Regeling inzake de behandeling van bezwaarschriften.

§ 1 Algemene bepalingen

Artikel 1. Begripsbepalingen

In deze regeling wordt verstaan onder:

verwerend orgaan: het bestuursorgaan dat het betreden besluit heeft genomen;

hoorder: degene die is belast met het horen van belanghebbenden over ingekomen bezwaarschriften, gericht tegen besluiten van het verwerend orgaan;

commissie: adviescommissie voor de bezwaarschriften zoals bedoeld in artikel 7:13 van de Algemene wet bestuursrecht;

voorzitter VRU: de voorzitter van de Veiligheidsregio Utrecht als bestuursorgaan.

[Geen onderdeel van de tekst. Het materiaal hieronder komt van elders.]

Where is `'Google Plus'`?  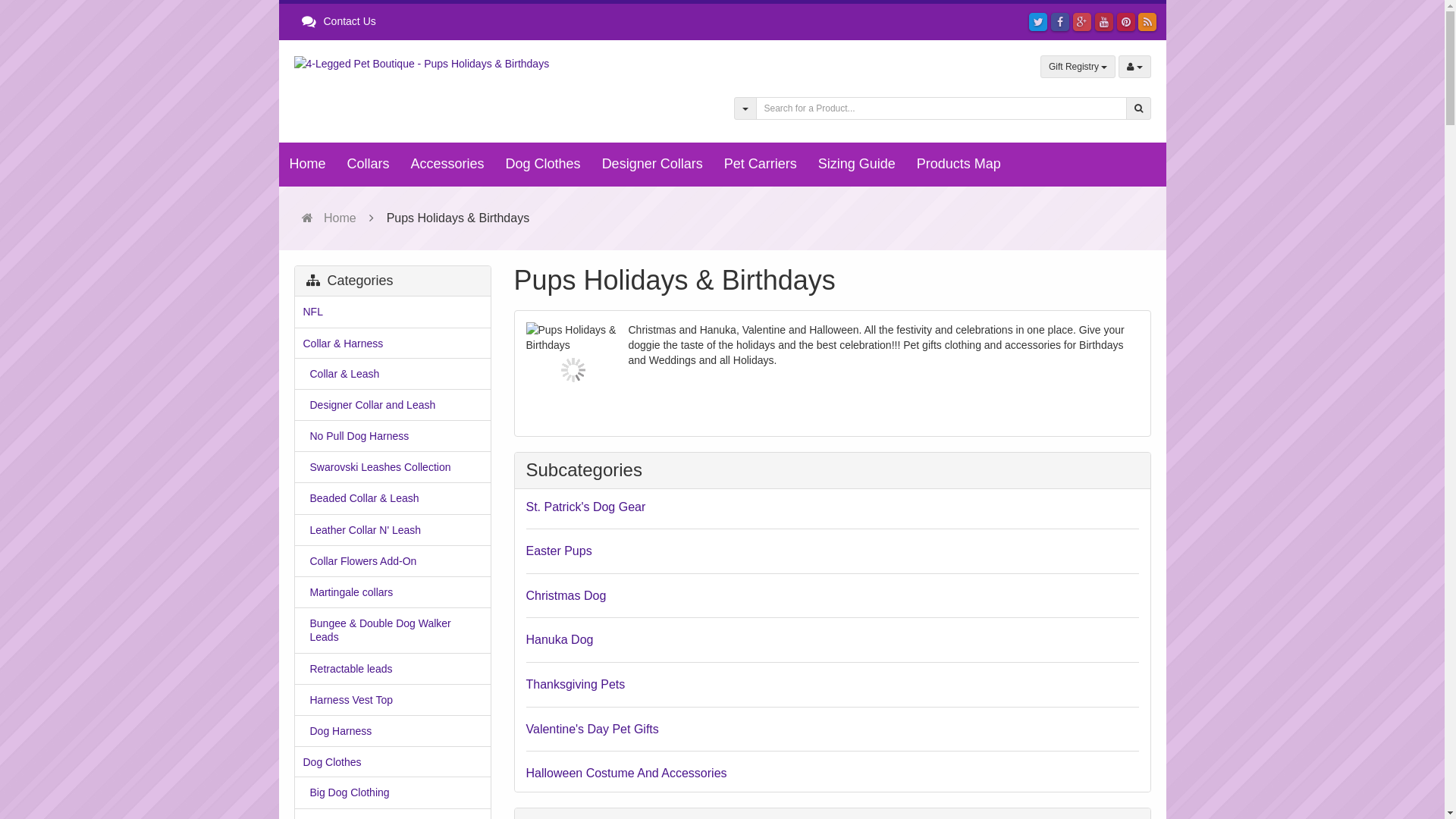 'Google Plus' is located at coordinates (1081, 22).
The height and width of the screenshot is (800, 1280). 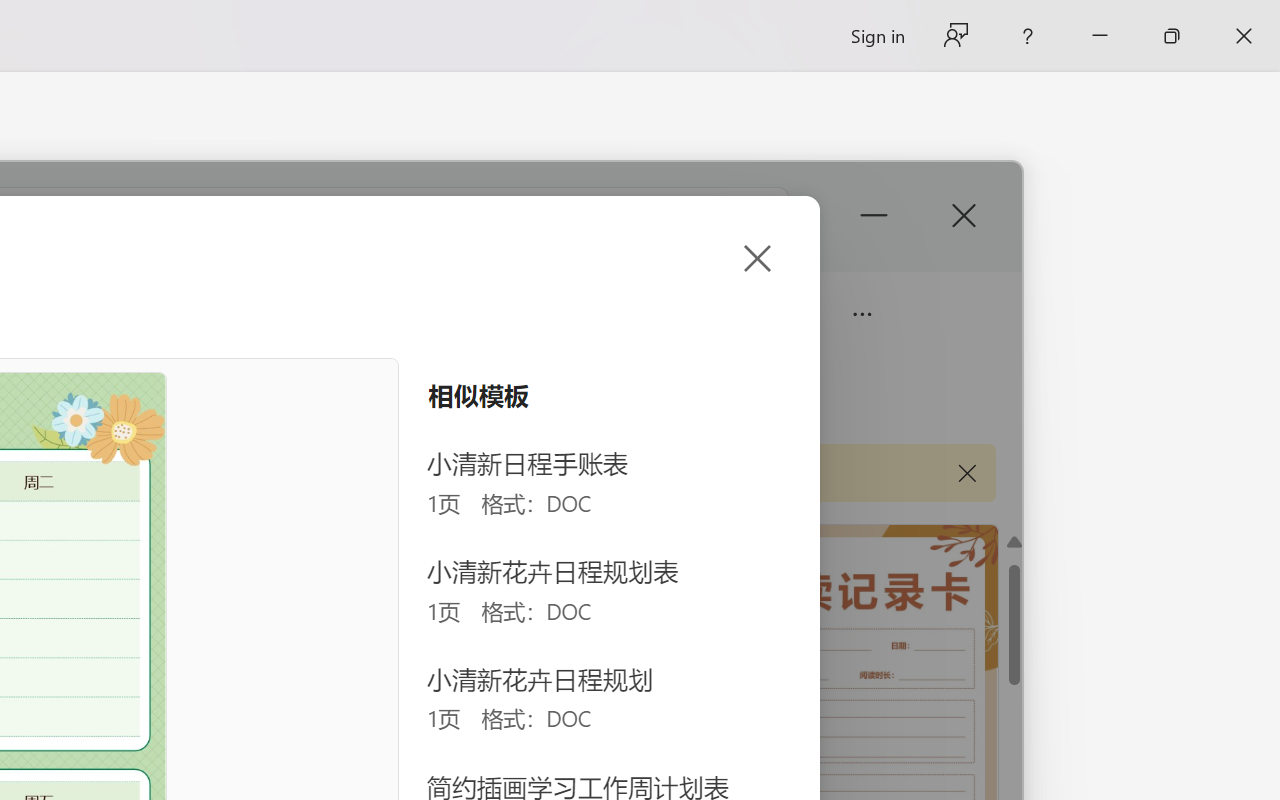 What do you see at coordinates (876, 34) in the screenshot?
I see `'Sign in'` at bounding box center [876, 34].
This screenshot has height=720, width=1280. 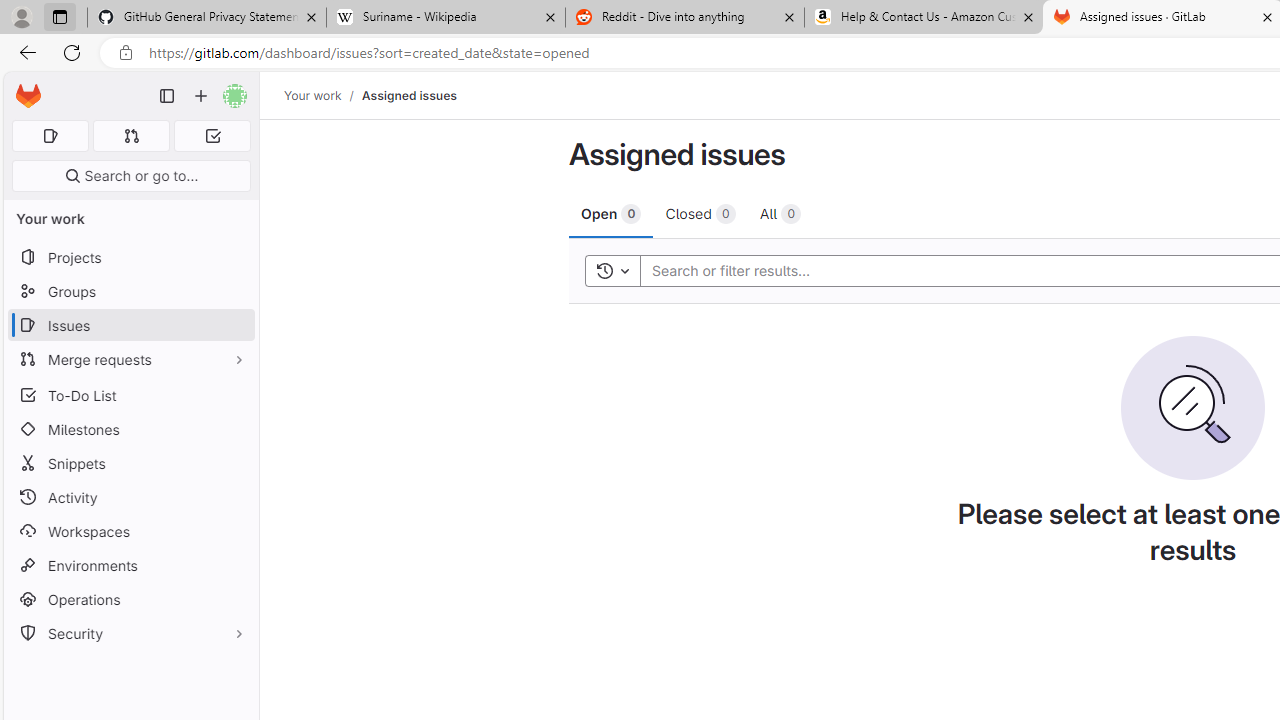 What do you see at coordinates (130, 291) in the screenshot?
I see `'Groups'` at bounding box center [130, 291].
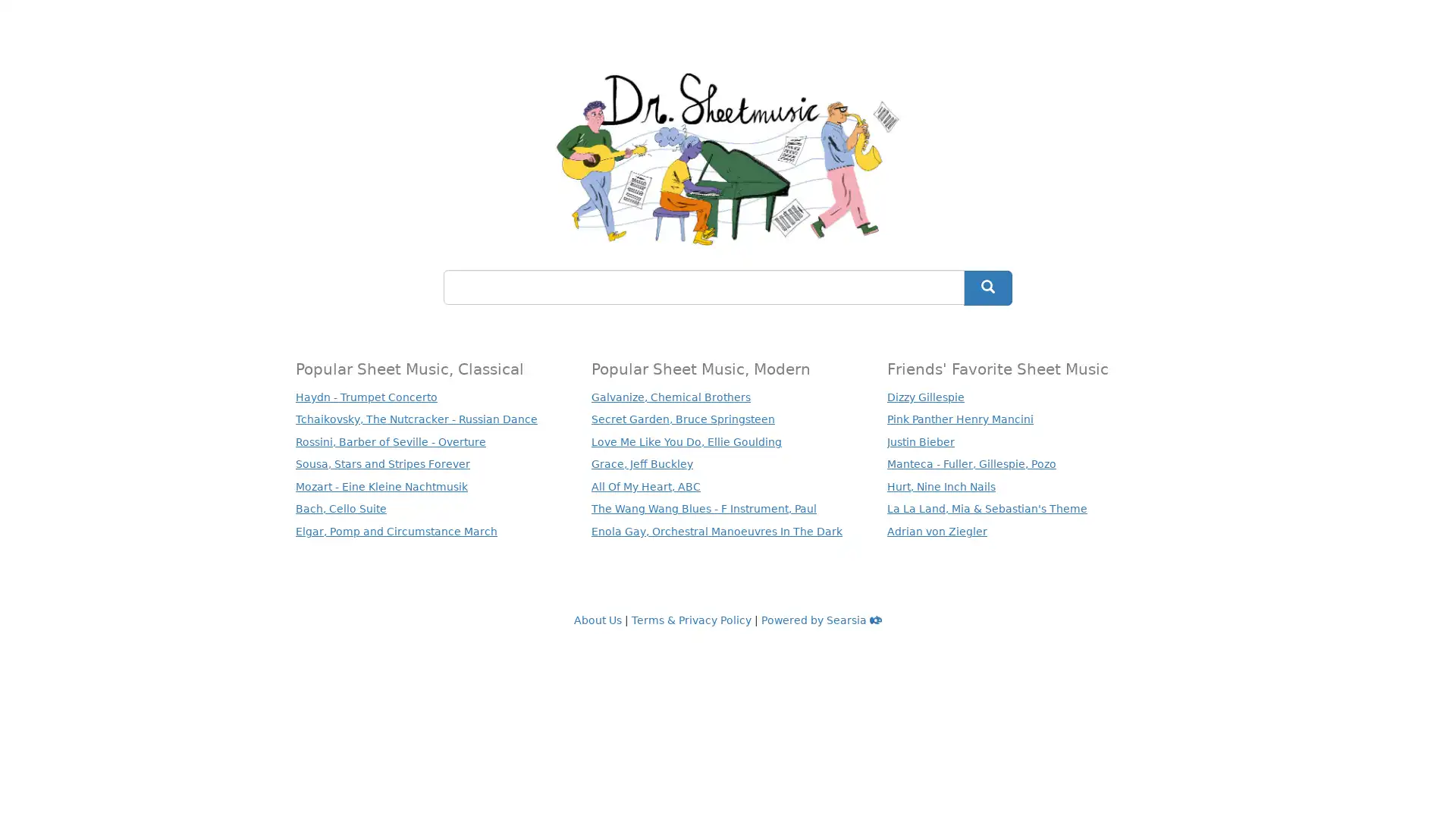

Artikel 2. Toepassingsbereik regeling

  • 1. Deze regeling is van toepassing op de voorbereiding van de beslissing op bezwaren tegen besluiten van het algemeen bestuur, het dagelijks bestuur en de voorzitter VRU.

  • 2. Deze regeling is niet van toepassing op beslissingen waarop de Regeling personele bezwaren VRU van toepassing is.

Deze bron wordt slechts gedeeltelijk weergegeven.